Robertson gathered many stories from the public about hospital care at the time. Those stories of the 1950s and 60s have an eerie similarity to the stories I heard last week. Here is an example, taken from his 1962 book, Hospitals and Children (pg 74):
“My husband and I nearly broke our hearts when we went to visit our daughter, during the visiting period of 6.30 – 7.00 pm. She just screamed and clung to us, nearly choking us. She had to be forcibly removed from us by the Sister. My husband was moved to tears, as well as me, when we got out of that ward. Fortunately, she was allowed home after 48 hours. I think she must have cried all that time.”
It is deeply unsettling to think that, seven decades on, we could still be damaging children in a similar way, albeit in another sector of care. The nurses of the 1950s were good people. They had to be well-intentioned, seeking to provide adequate care. What we now know is that good intentions were not enough to prevent them from inflicting lifelong damage on their young charges. Here is but one story that illustrates this regrettable outcome, which I received from a reader in response to the last blog I wrote about Robertson’s work.

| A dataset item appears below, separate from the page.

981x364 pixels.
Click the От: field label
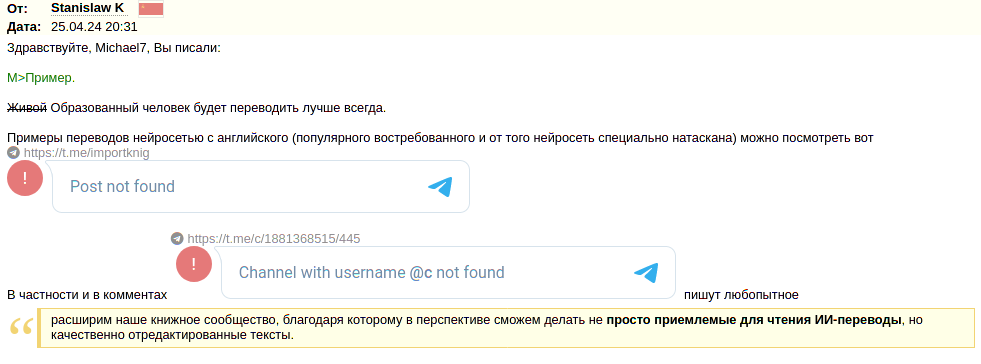point(17,9)
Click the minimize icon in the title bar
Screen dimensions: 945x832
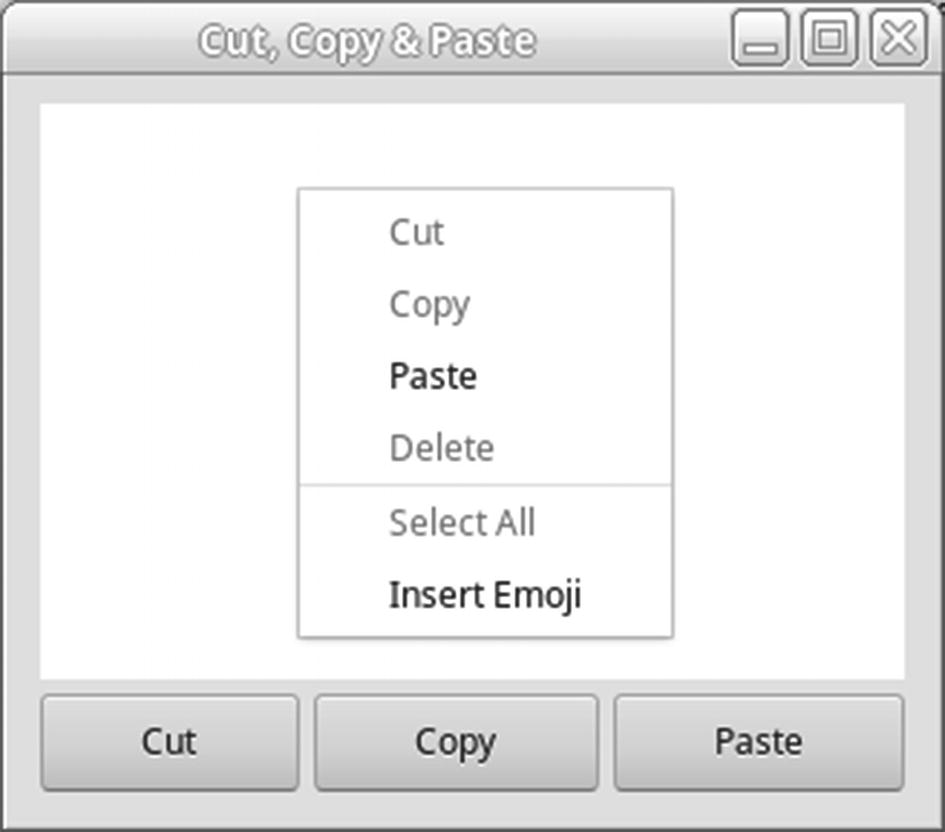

“I found your piece painful to read, as I was a child in an isolation ward for six weeks, along with my sister, for scarlet fever. It was so terrible for us, and for my mother too, who could hardly talk about it. These scars are still very evident in both our lives today.”
Is there a serious problem today with some of the policies operated by Children’s Services? If so, what do we need to do to accept that situation and to correct it? The answer is not to seek more scientific knowledge. We are drowning in that. Rather, what we need is courage: the courage to face up to children’s pain.

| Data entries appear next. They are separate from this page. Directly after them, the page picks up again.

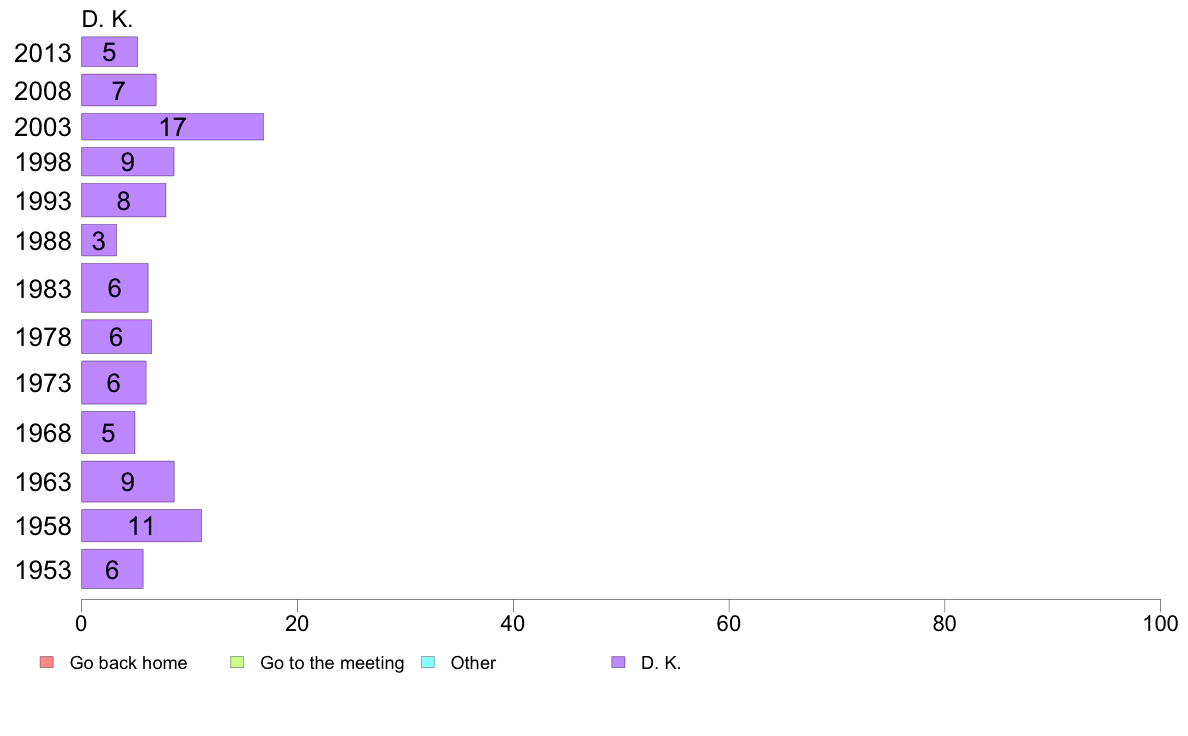Click the 40 tick on the axis
Screen dimensions: 1188x736
513,623
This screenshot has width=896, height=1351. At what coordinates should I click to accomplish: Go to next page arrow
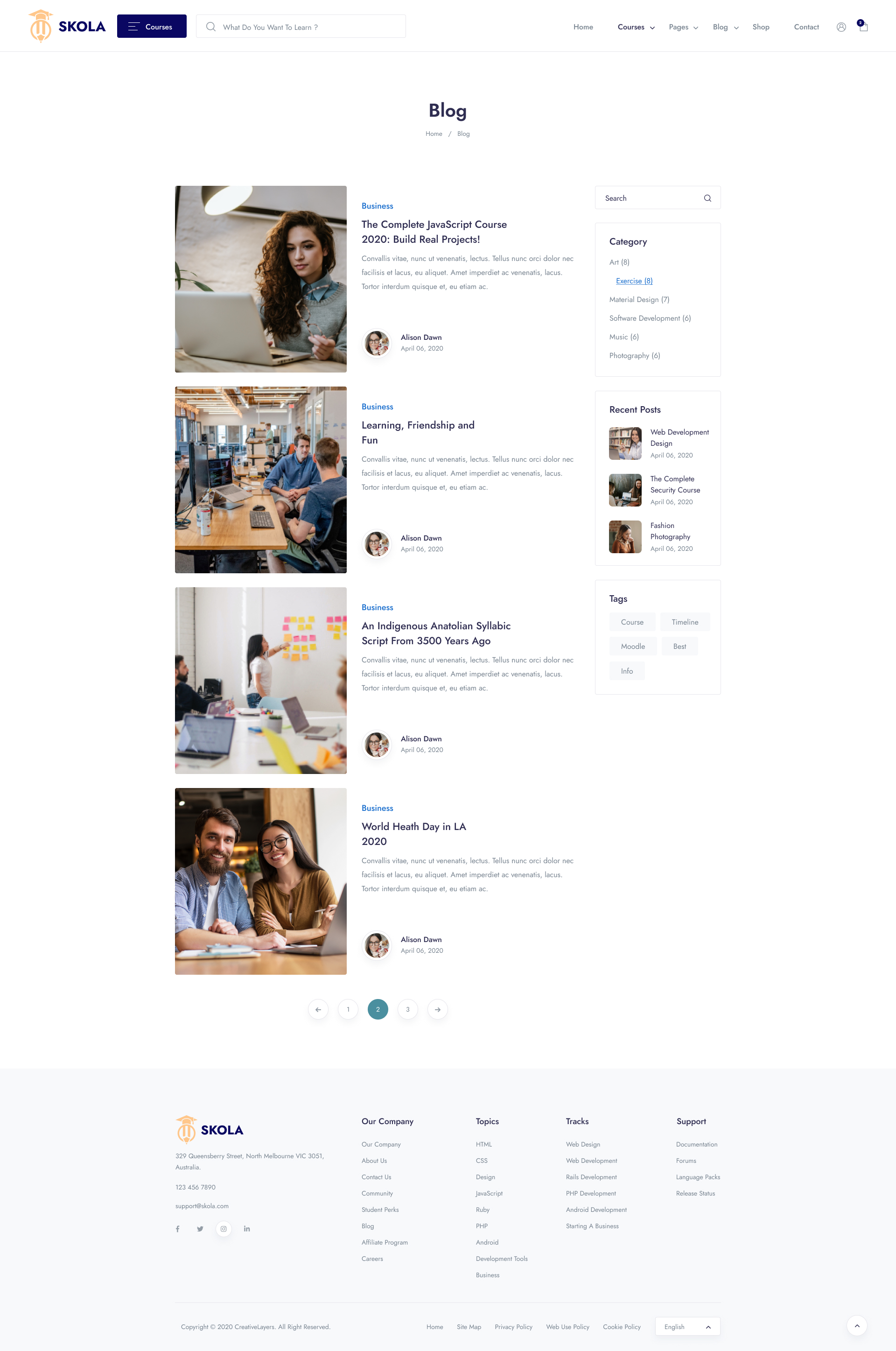coord(438,1009)
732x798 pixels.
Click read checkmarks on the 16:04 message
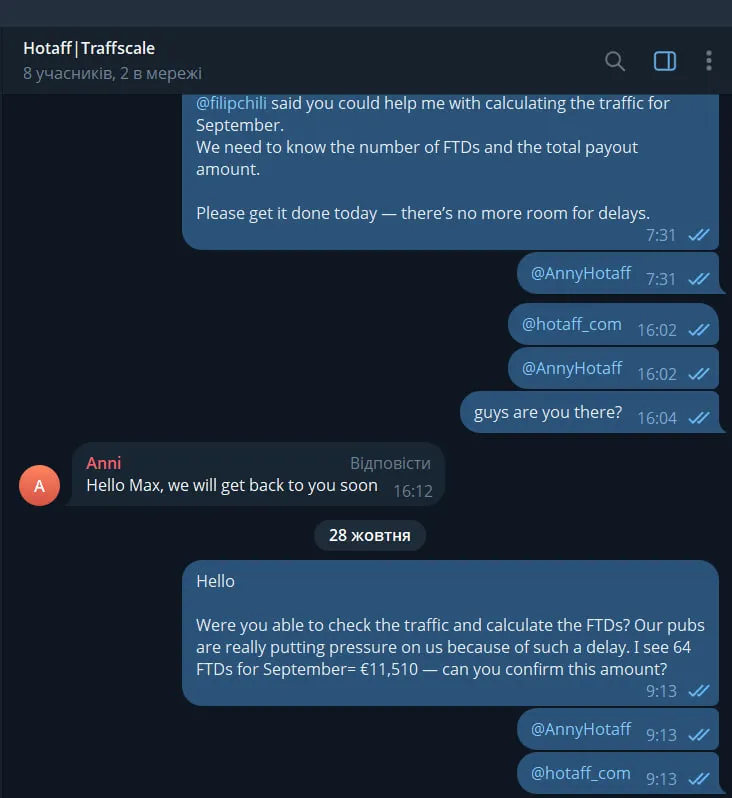pos(698,417)
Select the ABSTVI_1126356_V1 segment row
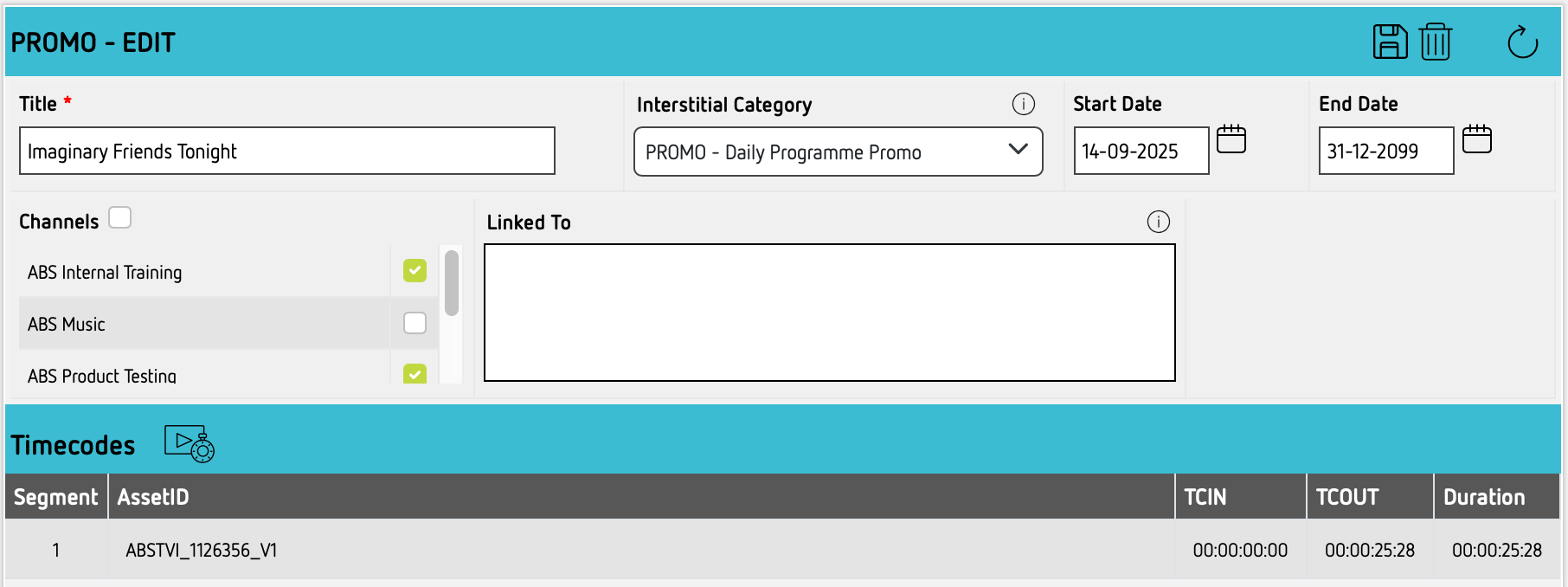Screen dimensions: 1568x587 point(202,550)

James Robertson, along with his wife Joyce Robertson, came to the conclusion that the key driver behind poor practice was adults’ repression of distress. It is simply sometimes too hard for adults to deal with the depth of children’s pain. They frequently become overwhelmed by that distress. So adults repressed their feelings. Here’s how the Robertsons put it, in a lecture delivered in 1970:
“There is a tendency for even the best-educated and the best-motivated of people working with young children to become to some extent habituated to the states of distress that are commonly found in young children…The worker’s defence against pain may cause him unwittingly to avert from the child whose extreme distress is painful to see.”
My doubts arise not just from the fact that we have so much more scientific knowledge to draw on. They also come from the many agencies and individual professionals who have highlighted the ways in which pressures are warping social services.
Here, for example, is social worker Deborah MacDonald talking openly and bravely about repression, in a 2013 film about the attachment training Aberdeen City Council has been delivering:
“Sometimes children have been through such traumatic circumstances that, as social workers, we don’t want to think or feel too deeply about what they’ve been through, because we’re limited in what we can do for them.”
A similar discussion about repression can be found in the 2012 review of attachment training conducted by CELCIS.
“For many newly qualified social workers, it seems possible that the overwhelming experience of dealing immediately with frightening and painful child protection cases and confronting the loss and hurt of looked after children can undermine the learning about attachment that was achieved during qualifying courses.” (pg. 24)
We are no longer unwitting. We know emotional safety is paramount for young children, and we know that adult repression can interfere with our providing it.
We can stop this damage. We professionals don’t have to inflict trauma on yet another generation of children. We don’t need more good intentions. What we need is courage: the courage to face up to children’s pain.